Prompt: Rewrite all of the records below as a numbered list, skipping any blank lines. Leave the pictures out of your answer.
═════ Provided records
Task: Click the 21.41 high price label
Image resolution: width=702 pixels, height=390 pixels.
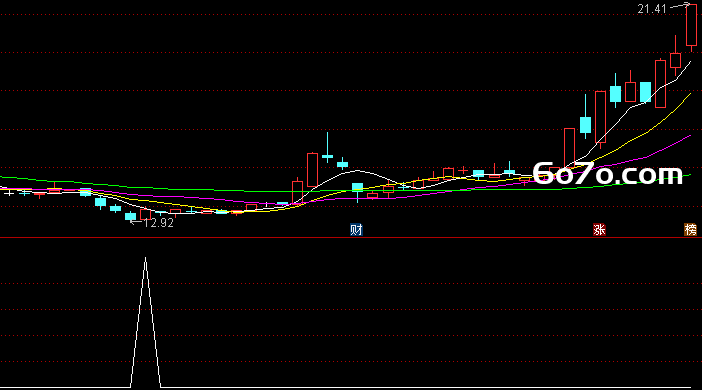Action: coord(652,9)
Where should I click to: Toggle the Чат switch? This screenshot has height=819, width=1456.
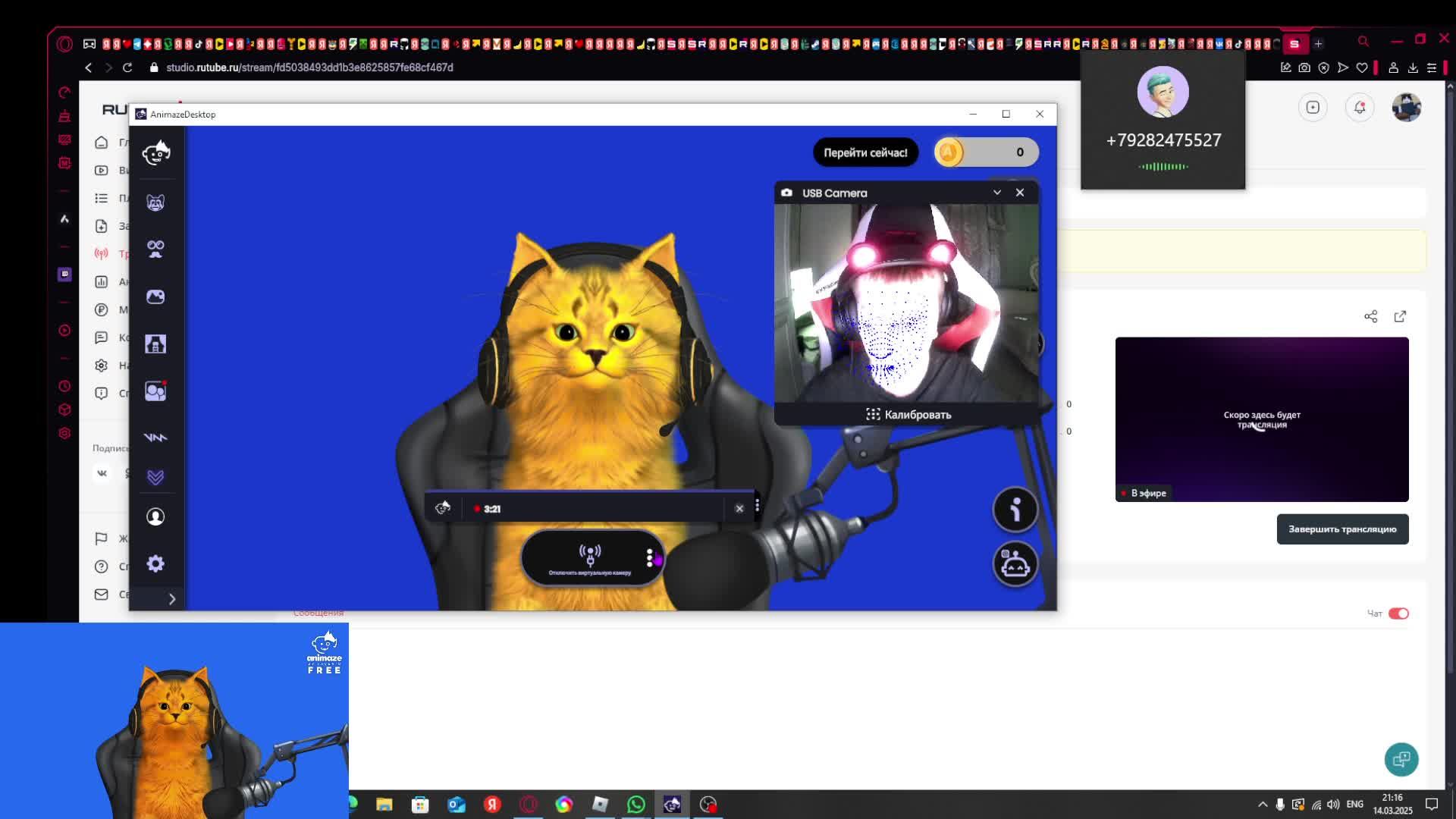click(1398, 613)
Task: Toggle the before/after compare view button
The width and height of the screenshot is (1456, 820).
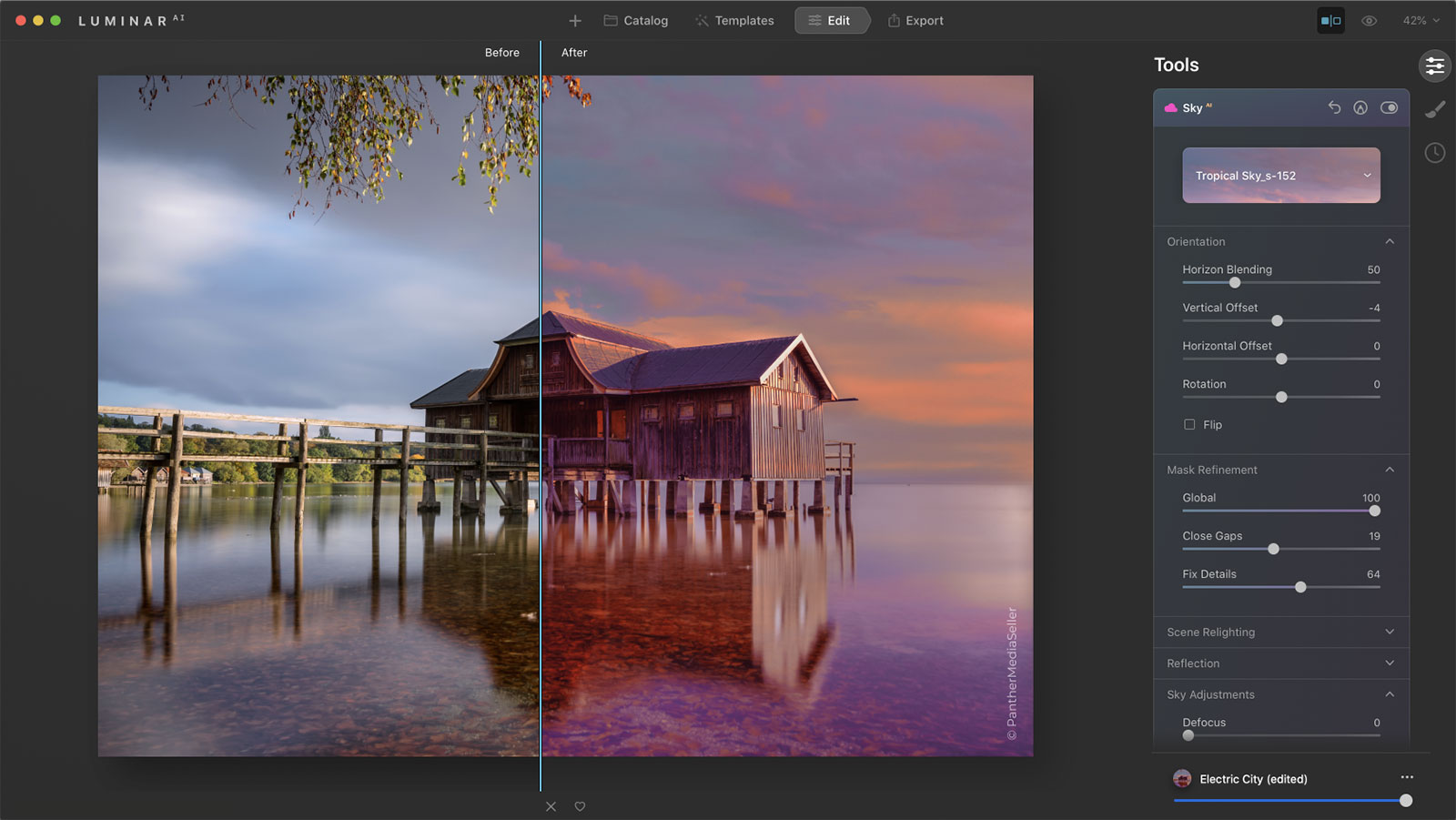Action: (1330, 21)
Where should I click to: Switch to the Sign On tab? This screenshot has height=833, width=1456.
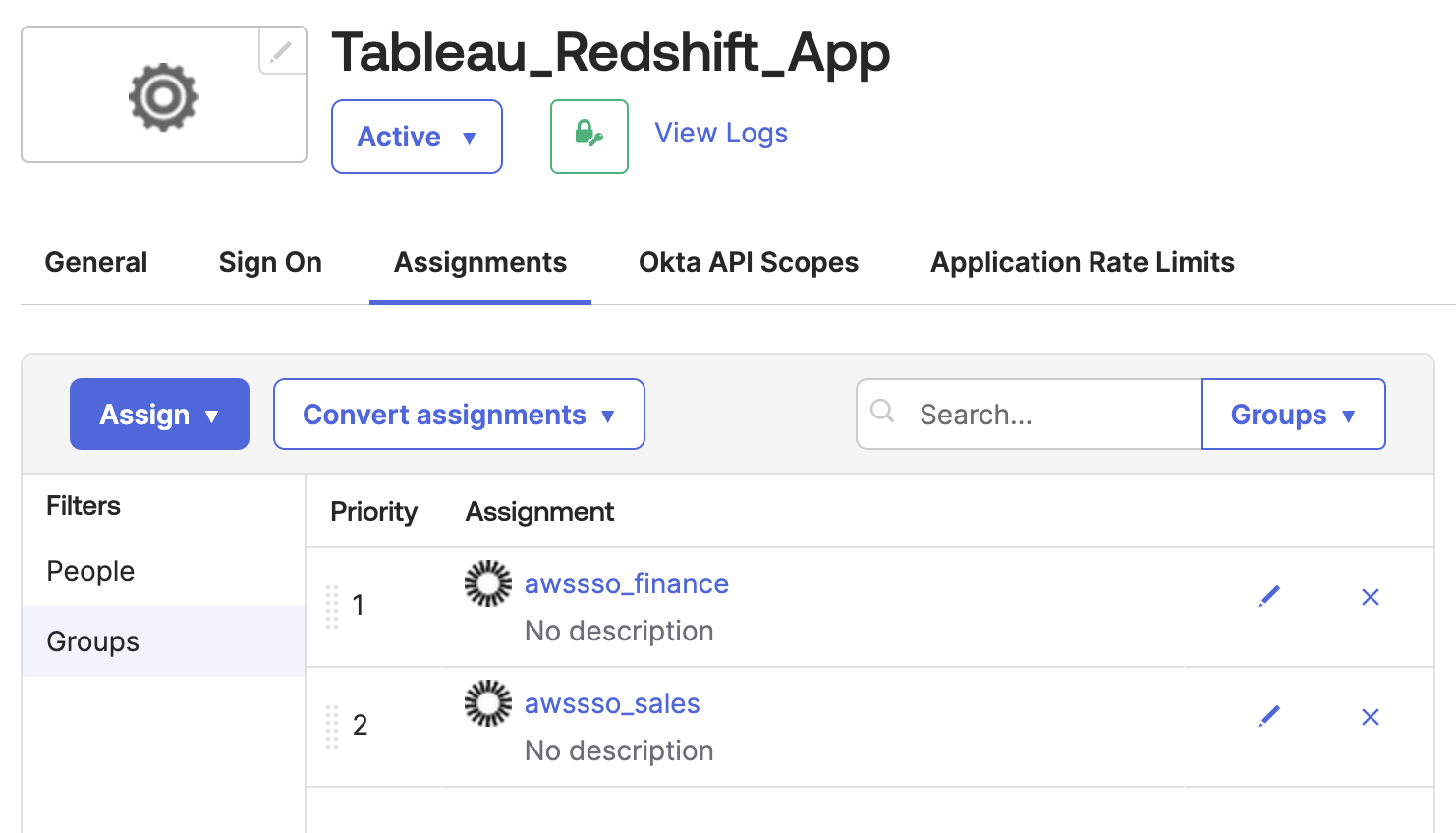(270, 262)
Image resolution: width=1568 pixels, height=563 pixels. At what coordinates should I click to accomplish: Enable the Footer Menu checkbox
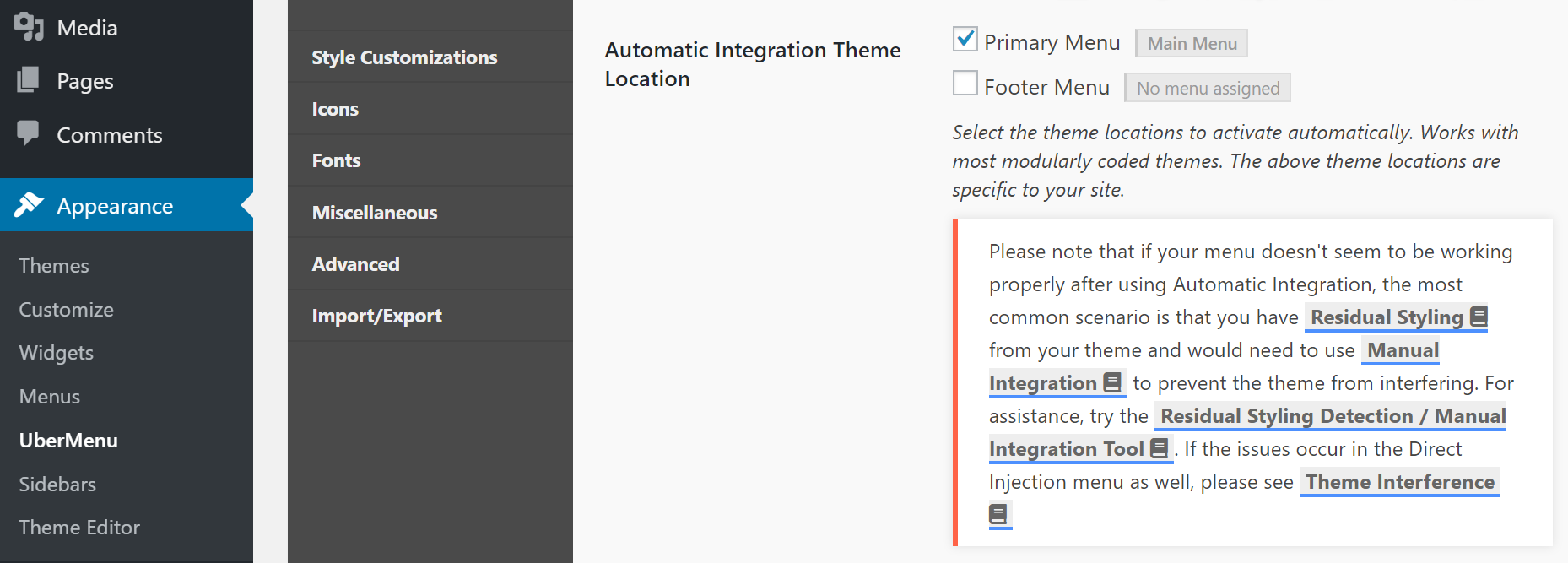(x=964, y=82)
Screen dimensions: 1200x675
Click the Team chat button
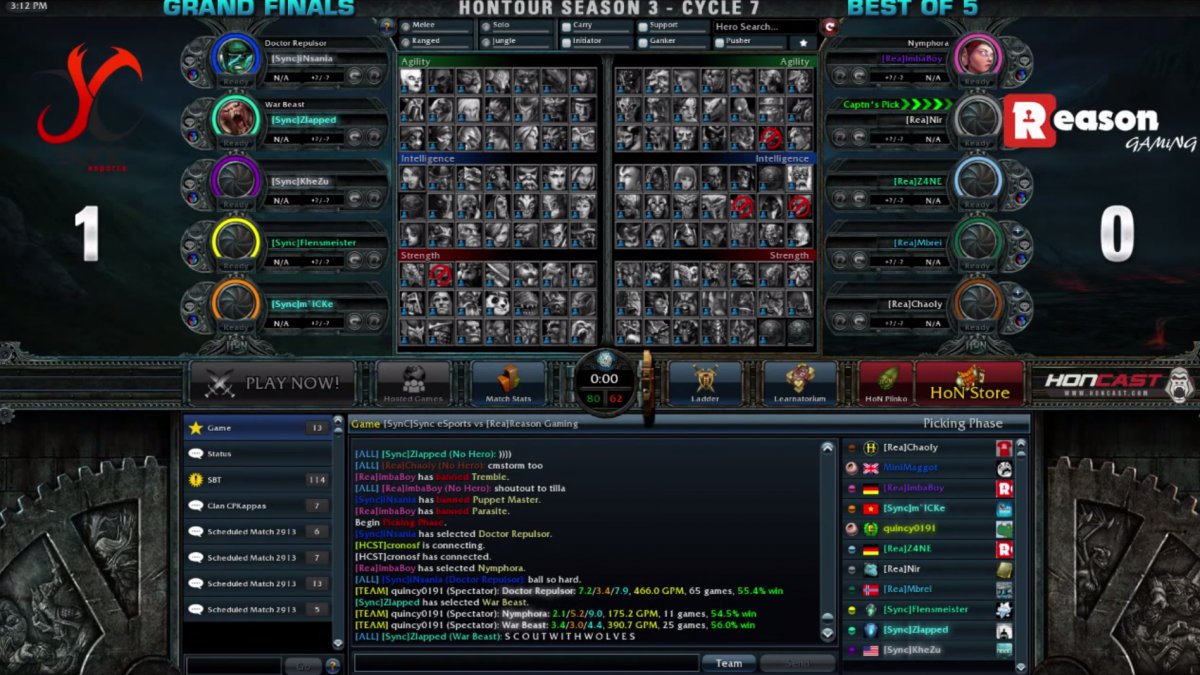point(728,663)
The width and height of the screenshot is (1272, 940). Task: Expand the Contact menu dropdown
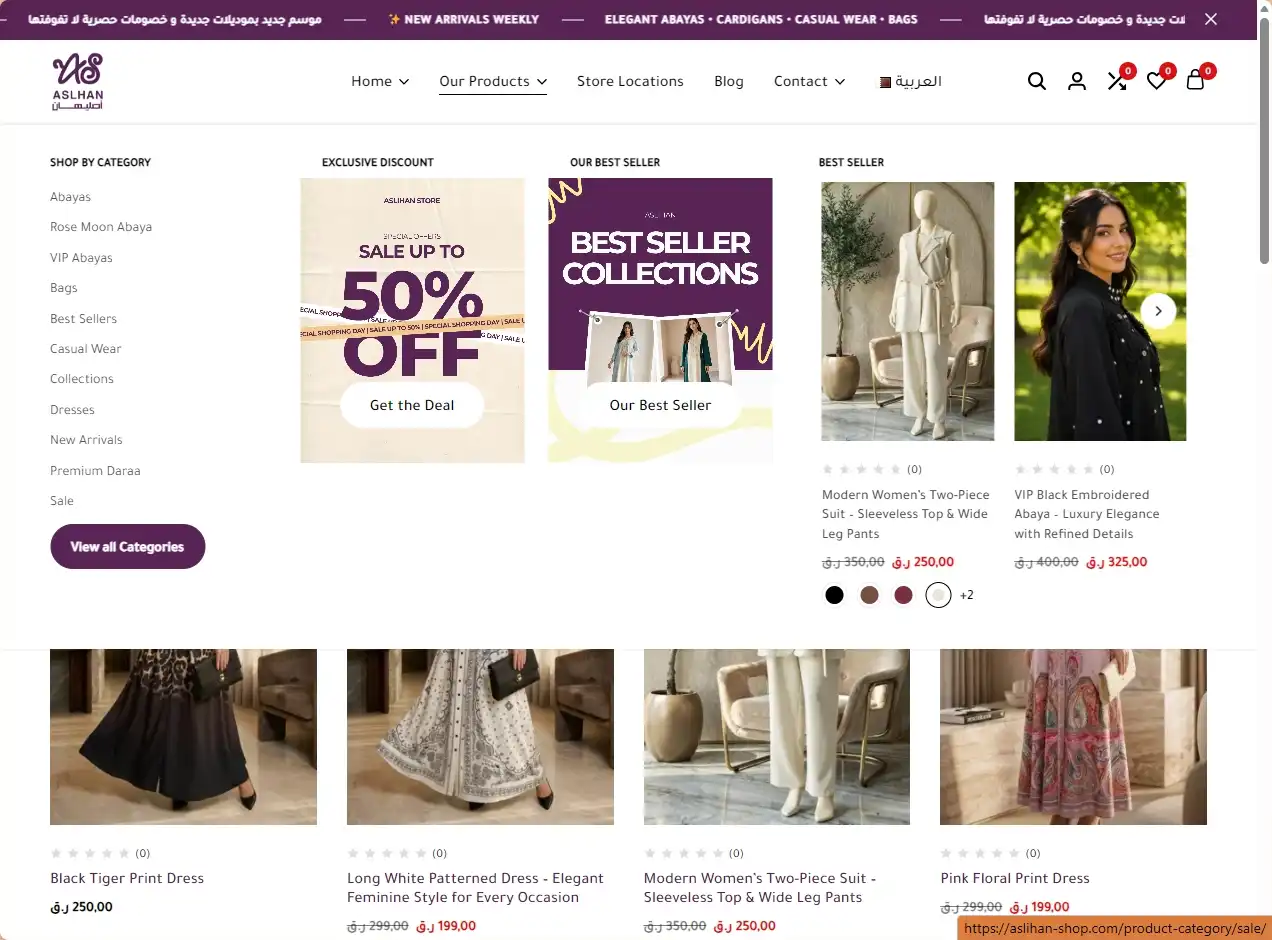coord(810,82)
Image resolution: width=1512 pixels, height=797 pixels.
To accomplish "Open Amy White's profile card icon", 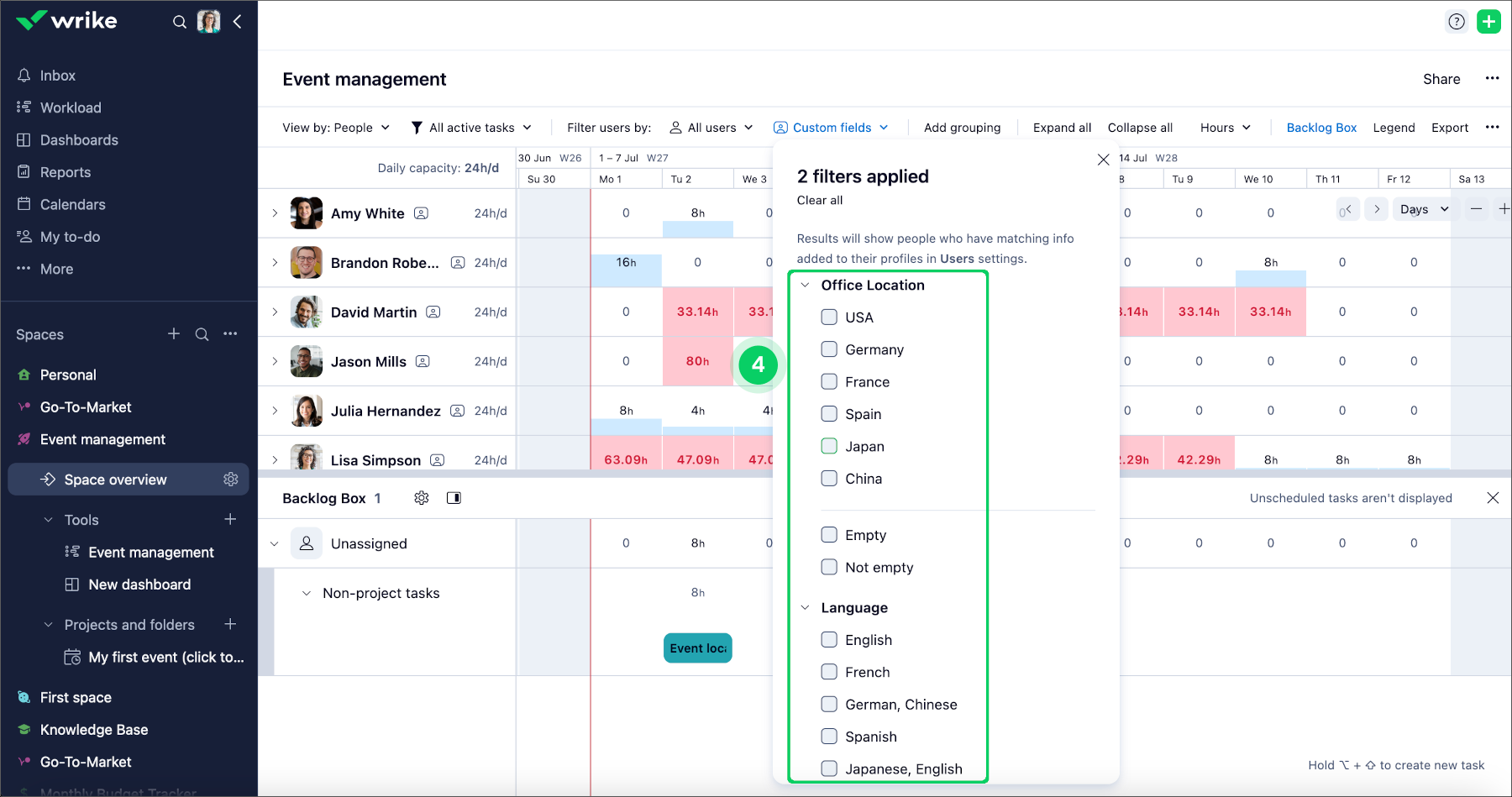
══════════
Expected answer:
1. Task: Click the 21.41 high price label
2. Image resolution: width=702 pixels, height=390 pixels.
3. Action: coord(652,9)
4. Where should I click to: Toggle the Чат switch? This screenshot has height=819, width=1456.
5. click(1398, 613)
6. Task: Toggle the before/after compare view button
7. The width and height of the screenshot is (1456, 820).
8. Action: (1330, 21)
9. Where should I click to: Switch to the Sign On tab? This screenshot has height=833, width=1456.
10. (270, 262)
11. Image resolution: width=1568 pixels, height=563 pixels. At what coordinates should I click to accomplish: Enable the Footer Menu checkbox
12. (x=964, y=82)
13. Screen dimensions: 1200x675
14. Click the Team chat button
15. point(728,663)
16. The width and height of the screenshot is (1272, 940). Task: Expand the Contact menu dropdown
17. coord(810,82)
18. Image resolution: width=1512 pixels, height=797 pixels.
19. To accomplish "Open Amy White's profile card icon", 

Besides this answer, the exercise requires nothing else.